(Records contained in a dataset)
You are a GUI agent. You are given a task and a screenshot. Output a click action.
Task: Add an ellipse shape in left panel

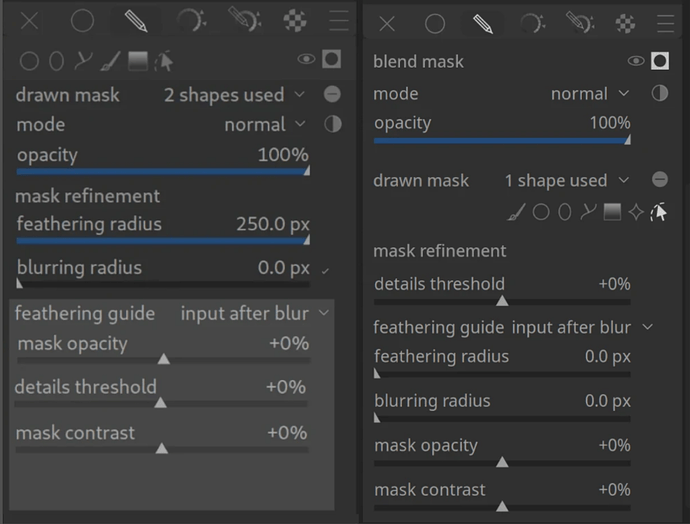tap(57, 61)

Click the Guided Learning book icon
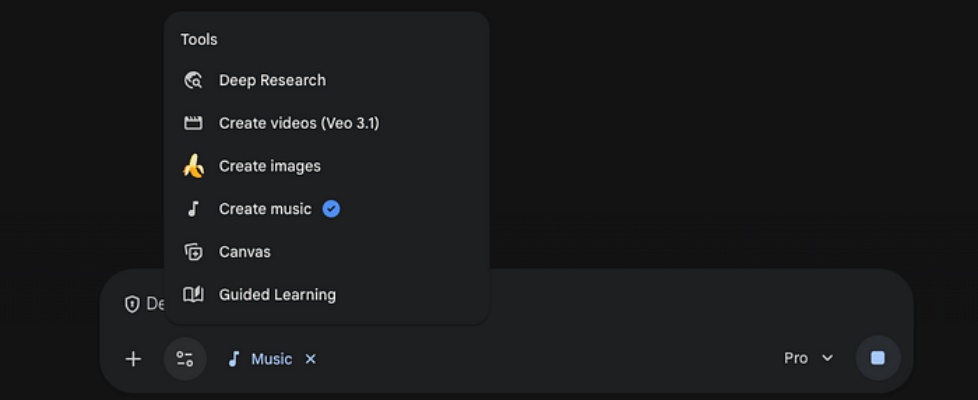click(x=193, y=295)
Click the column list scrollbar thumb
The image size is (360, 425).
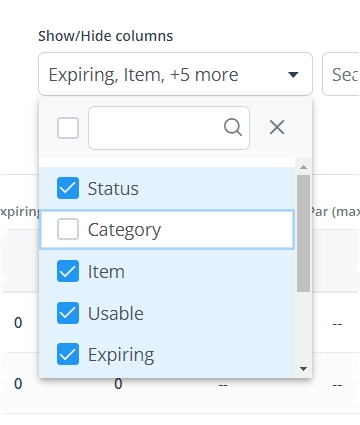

Your task >>
What is needed is a word-for-word copy of the lines from the one containing "Click the Guided Learning book icon" through the final line of the records above, both included, with the pictures left out.

Response to this exercise >>
Click the Guided Learning book icon
click(x=193, y=295)
Click the column list scrollbar thumb
The image size is (360, 425).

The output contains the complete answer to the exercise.